Akhlak Mahmudah: Pendidikan Agama Yang Utama
Masalahnya,
sering kali agen sosialisasi absen ketika anak butuh bimbingan dalam menjawab
segala rasa ingin tahunya. Bahkan mereka tidak dapat diandalkan karena
pengetahuan agen sosialisasi kurang memadai. Karena itu diperlukan solusi lain
untuk mendapatkan pengetahuan moral. Salah satunya adalah dengan pendidikan
agama. Dari sinilah sumber pengetahuan moral bisa diperoleh. Pembelajaran agama
sudah semestinya dapat menjawab problematika moral dan memberi pemahaman anak
tentang perilaku yang seharusnya agar keteraturan sosial dapat diwujudkan.
Keteraturan
sosial perlu tercipta karena kita hidup di dunia ini tidak sendiri, sebagaimana
konsep manusia sebagai makhluk sosial. Untuk itu, setiap diri mesti memiliki
rasa sosial agar tercipta kerukunan dalam kehidupan bermasyarakat. Salah
satunya melalui pembelajaran agama yang berkaitan dengan akhlak. Dalam kitab Ihya’
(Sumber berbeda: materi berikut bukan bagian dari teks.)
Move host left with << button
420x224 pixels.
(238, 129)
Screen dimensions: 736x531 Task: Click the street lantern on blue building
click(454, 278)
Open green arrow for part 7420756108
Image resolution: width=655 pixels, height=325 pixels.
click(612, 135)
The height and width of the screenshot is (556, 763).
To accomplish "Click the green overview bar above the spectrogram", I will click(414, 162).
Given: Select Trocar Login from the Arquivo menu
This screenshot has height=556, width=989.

Ulumudin, diungkapkan al-khulk (akhlak) ialah sifat yang tertanam dalam jiwa
yang menimbulkan macam-macam perbuatan dengan gampang dan mudah, tanpa memerlukan
pemikiran dan perimbangan (Al-Ghazali, Ihya’ Ulumudin, Vol, III:56)[4].
Dalam
islam, akhlak dibagi menjadi dua, akhlak mahmudah dan madzmumah. Menurut Prof.
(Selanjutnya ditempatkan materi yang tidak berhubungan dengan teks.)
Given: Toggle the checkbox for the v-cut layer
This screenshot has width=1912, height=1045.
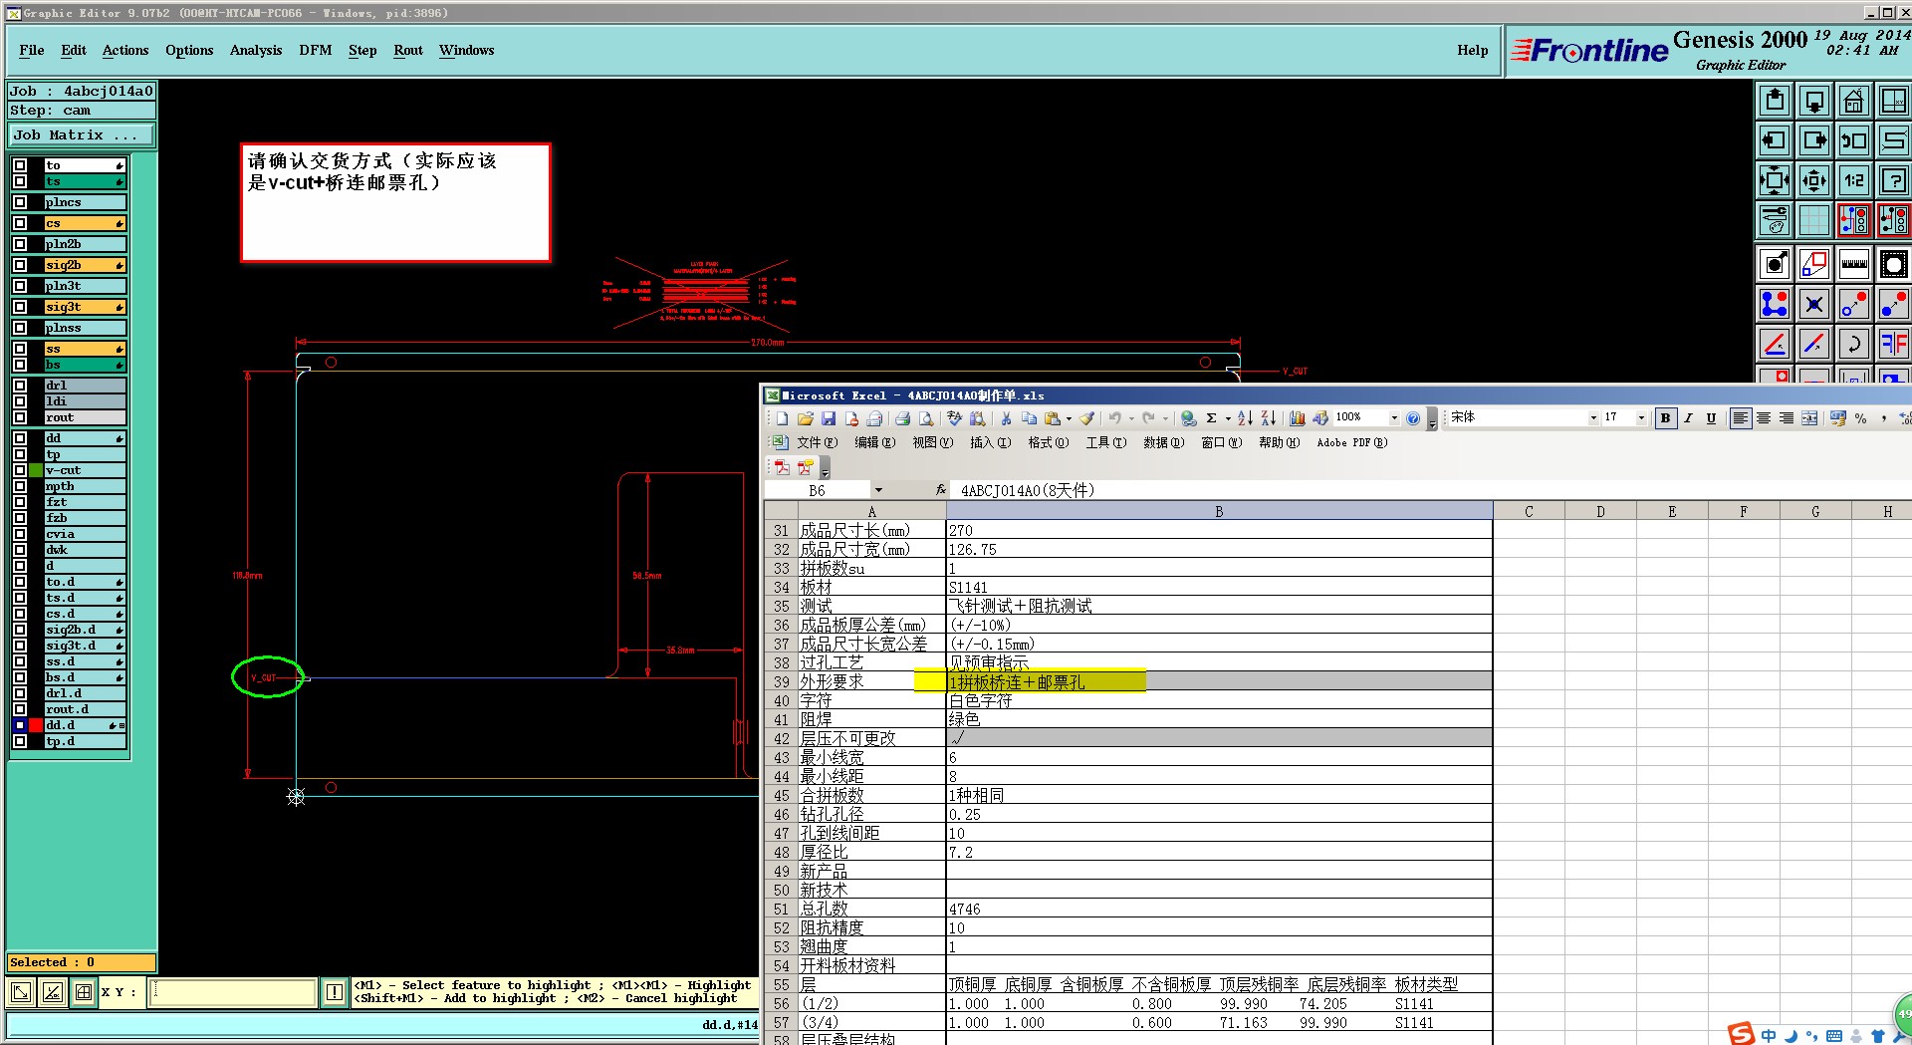Looking at the screenshot, I should coord(20,470).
K. H. Masdar Helmy yang termasuk akhlak mahmudah atau baik yakni ikhlas,
syukur, malu, qanaah, amanah, iffah, tawadhu, adil, keberanian, istiqamah, taubat, sabar, pemaaf,
mujahadah, tawakal, toleransi islam, ash-shidqu, dan muraqabah. Sedangkan
akhlak madzmumah atau tercela yaitu ujub dan takabur, riya’ dan sum’ah, dengki,
kikir, marah, dusta, zhalim,tamak, dan penakut.
Akhlak
terpuji tersebut bukanlah bersumber pada akal, hati nurani/ pandangan
masyarakat melainkan bersumber dari alquran dan al-hadist sebagai sumber hukum
islam yang dapat menjadi pedoman dalam menjalani hidup. Meskipun, sepanjang
pemilik hati nurani, akal, adat istiadat masyarakat, bisa mengikuti dan
berpedoman kepada ajaran Allah terutama yang bersumber dari alquran dan hadist,
tentu dapat dijadikan untuk menentukan baik atau buruknya sesuatu.[5]
Pendidikan
sebagai usaha transfer ilmu dari pendidik kepada peserta didik amat ditentukan
oleh lingkungan alamiah si peserta didik. Begitu pula saat proses mentransfer
ilmu agama kepada peserta didik. Pendidikan agama tidak hanya diajarkan ketika
di sekolah tapi juga dalam kesehariannya. Sebab akhlak bukan hanya sekadar
teori, tapi mesti diaplikasikan oleh peserta didik. Sebagai buah dari iman, akhlak
memberi tahu kita bagaimana pola pikir seseorang terhadap lingkungannya.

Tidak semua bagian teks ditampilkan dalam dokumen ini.